Um espadachim. Era como
ele estava se sentindo depois da breve escaramuça na antessala da academia de
ginástica com um oponente. "Pode isso, Arnaldo?". Como o mundo é o que
corre lá fora, Carlos, para não ficar só, abandonou a esteira em que queimava
uma gordurinha, e pernas, para que eu as quero?
Este era o caminho para
entender as razões do que estava àquela altura acontecendo consigo mesmo. Ou
como um sim inesperado que a vida parecia oferecer-lhe, caminhava se
interrogando, intrigado, por que, depois que deixou a ótica no final da tarde
do último sábado, não parou de pensar na consultora que o atendera? Que bela
morena! Morenaço! E como ela não revelara, nem um pouco, uma alma pequena, achou que valeria a pena o
derrame de neurônios que se perdia no rio da sua libido. Tudo estava em ordem em sua vida até aquele momento, mas, de repente, achou que faltava ela no seu caminho.
Logo depois que deixou a
loja, Carlos, sereno, seguiu para o Porto da Barra para montar guarda.
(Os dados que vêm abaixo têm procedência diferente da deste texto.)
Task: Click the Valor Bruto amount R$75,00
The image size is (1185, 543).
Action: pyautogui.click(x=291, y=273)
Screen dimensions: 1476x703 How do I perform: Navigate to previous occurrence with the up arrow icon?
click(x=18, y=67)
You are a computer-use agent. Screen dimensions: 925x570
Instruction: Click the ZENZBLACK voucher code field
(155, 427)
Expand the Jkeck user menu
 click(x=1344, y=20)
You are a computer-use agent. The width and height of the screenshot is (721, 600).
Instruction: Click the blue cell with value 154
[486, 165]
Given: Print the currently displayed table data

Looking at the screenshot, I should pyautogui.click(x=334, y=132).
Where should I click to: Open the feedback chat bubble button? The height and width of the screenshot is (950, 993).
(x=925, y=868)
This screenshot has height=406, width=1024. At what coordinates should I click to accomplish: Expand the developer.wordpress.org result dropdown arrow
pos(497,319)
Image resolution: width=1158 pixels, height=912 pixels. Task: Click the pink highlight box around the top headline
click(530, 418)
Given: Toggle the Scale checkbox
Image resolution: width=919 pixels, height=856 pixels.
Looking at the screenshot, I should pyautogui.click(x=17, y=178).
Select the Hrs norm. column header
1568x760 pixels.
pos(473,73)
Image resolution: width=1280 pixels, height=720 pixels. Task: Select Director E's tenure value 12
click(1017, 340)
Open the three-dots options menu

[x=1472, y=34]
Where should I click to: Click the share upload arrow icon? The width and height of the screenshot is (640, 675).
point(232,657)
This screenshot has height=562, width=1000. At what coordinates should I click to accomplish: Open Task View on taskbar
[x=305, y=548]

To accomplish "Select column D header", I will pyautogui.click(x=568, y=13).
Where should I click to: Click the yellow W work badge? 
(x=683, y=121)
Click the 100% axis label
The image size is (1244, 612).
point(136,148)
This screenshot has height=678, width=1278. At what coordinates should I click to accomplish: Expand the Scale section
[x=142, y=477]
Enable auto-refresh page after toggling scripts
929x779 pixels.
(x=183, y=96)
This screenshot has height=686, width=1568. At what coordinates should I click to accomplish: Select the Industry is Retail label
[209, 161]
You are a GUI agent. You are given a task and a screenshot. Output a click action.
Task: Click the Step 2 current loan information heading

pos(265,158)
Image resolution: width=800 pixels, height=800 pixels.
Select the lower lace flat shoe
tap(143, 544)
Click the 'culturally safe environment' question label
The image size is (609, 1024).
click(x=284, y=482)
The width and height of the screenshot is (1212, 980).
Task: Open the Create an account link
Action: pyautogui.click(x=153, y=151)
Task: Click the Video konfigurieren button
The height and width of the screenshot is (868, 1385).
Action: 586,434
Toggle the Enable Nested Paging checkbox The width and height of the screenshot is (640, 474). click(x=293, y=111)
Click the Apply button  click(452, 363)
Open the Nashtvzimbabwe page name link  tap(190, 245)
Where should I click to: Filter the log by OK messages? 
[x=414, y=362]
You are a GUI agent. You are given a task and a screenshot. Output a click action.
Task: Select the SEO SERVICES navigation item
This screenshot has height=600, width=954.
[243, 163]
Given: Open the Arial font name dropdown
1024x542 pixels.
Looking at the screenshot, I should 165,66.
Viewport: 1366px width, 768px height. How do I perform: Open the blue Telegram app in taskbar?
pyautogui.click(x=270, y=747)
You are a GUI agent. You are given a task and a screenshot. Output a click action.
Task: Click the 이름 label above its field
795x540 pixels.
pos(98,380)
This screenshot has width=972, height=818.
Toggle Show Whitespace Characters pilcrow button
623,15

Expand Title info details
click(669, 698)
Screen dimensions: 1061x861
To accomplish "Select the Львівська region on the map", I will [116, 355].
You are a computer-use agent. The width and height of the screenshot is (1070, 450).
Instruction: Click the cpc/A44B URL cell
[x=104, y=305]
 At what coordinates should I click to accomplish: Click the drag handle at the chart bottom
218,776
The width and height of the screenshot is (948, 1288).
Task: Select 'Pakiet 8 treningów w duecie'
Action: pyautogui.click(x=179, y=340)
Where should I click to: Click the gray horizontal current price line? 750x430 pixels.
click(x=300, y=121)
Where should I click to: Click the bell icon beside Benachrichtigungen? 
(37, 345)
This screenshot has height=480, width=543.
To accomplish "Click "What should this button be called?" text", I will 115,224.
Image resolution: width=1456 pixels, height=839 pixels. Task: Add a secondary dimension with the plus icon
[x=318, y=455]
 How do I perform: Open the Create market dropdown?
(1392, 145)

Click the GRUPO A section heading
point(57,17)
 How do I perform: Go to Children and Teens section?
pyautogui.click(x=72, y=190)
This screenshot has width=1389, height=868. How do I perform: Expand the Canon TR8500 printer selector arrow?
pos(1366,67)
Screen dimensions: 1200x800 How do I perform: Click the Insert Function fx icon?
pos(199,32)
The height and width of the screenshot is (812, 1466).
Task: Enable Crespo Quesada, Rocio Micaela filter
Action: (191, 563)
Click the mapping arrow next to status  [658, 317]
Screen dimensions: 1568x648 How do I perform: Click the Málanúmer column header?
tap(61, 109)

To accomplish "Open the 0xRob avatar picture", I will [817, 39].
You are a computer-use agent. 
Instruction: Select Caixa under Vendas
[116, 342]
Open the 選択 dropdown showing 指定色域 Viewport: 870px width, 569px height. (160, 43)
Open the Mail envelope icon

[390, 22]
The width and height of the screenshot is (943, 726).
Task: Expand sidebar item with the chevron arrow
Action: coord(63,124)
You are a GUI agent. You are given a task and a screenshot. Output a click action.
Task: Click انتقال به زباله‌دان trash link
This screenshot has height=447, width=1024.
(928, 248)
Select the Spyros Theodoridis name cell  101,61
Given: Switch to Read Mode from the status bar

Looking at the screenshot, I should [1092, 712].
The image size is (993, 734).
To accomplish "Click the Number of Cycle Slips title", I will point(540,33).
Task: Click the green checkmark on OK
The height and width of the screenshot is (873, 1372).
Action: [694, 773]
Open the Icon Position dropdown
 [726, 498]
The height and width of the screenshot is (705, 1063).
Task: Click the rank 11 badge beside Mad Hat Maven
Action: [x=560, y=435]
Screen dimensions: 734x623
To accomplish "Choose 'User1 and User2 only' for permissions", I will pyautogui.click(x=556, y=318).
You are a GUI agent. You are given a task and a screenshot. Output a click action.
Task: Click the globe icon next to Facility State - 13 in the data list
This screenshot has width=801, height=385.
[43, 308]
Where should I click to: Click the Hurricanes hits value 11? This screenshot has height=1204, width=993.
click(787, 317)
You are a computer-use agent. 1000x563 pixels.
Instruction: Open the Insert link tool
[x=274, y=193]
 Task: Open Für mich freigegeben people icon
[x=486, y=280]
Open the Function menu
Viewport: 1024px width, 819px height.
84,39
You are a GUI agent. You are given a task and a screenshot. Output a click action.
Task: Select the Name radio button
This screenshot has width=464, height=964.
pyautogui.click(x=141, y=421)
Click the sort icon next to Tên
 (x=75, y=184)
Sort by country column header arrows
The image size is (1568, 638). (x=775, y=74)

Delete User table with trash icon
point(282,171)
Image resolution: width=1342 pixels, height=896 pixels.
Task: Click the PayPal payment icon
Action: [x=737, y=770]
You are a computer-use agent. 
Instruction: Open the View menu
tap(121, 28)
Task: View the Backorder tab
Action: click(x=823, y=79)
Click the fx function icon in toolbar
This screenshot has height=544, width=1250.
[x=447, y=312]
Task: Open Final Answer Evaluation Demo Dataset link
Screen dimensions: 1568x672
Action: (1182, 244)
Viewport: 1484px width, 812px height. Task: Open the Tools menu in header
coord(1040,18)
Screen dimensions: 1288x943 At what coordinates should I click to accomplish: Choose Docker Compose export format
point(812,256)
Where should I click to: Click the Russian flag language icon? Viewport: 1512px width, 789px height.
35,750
Lá,
tomando um chope aguado, cheirando a maresia, e com o cocô de cachorro
impregnado nas calçadas exalando pelas portas a dentro dos bares, imaginou que
talvez ele não soubesse que o centro do mundo é um ponto escuro, que não se
tange assim como não se quer nada ou com poemas que se digam inconfessáveis. Ou
mesmo não soubesse ainda que o segredo da liberdade é saber esquecer antes que
ela se torne um amor cruel, tangida por um condutor de bondes.
Sôfrego, sem que as
sombras o iludissem, ficou murmurando depois algo contra si mesmo. E logo, enviesadamente,
por saber que o mundo não é mundo, mergulhou num silêncio atonal recolhendo
este segredo que não sabia quando desfiaria e para quem o desfiaria, e que, se
possível, ainda desfiaria este rosário naquela noite cujos primeiros acordes já se
fazia ouvir com o pôr-do-sol.
Saiu da loja de braços
dados com uma novela e a tranquilidade de sua alma acreditando que tinha feito
o melhor ao trocar também a armação dos óculos. E começou ali mesmo a
reconstituir o passo a passo da sua conversa com a consultora de um pouco menos
de duas horas, mas, ao que parece, ele tinha deixado escrito em sua pele seja
bem-vinda. E dizia para si mesmo "Venha, mas venha leve para que eu não
acabe os meus dias em silêncio, porque a primeira impressão não é a que fica.
Isto é um engodo. Venha, sem pressa e com vontade de sonhar, passear pelas ruas
de mim mesmo, sem gatos a espreitá-la. Venha que, quando a festa estiver no
ápice, eu reparto as cordas da minha lira com você".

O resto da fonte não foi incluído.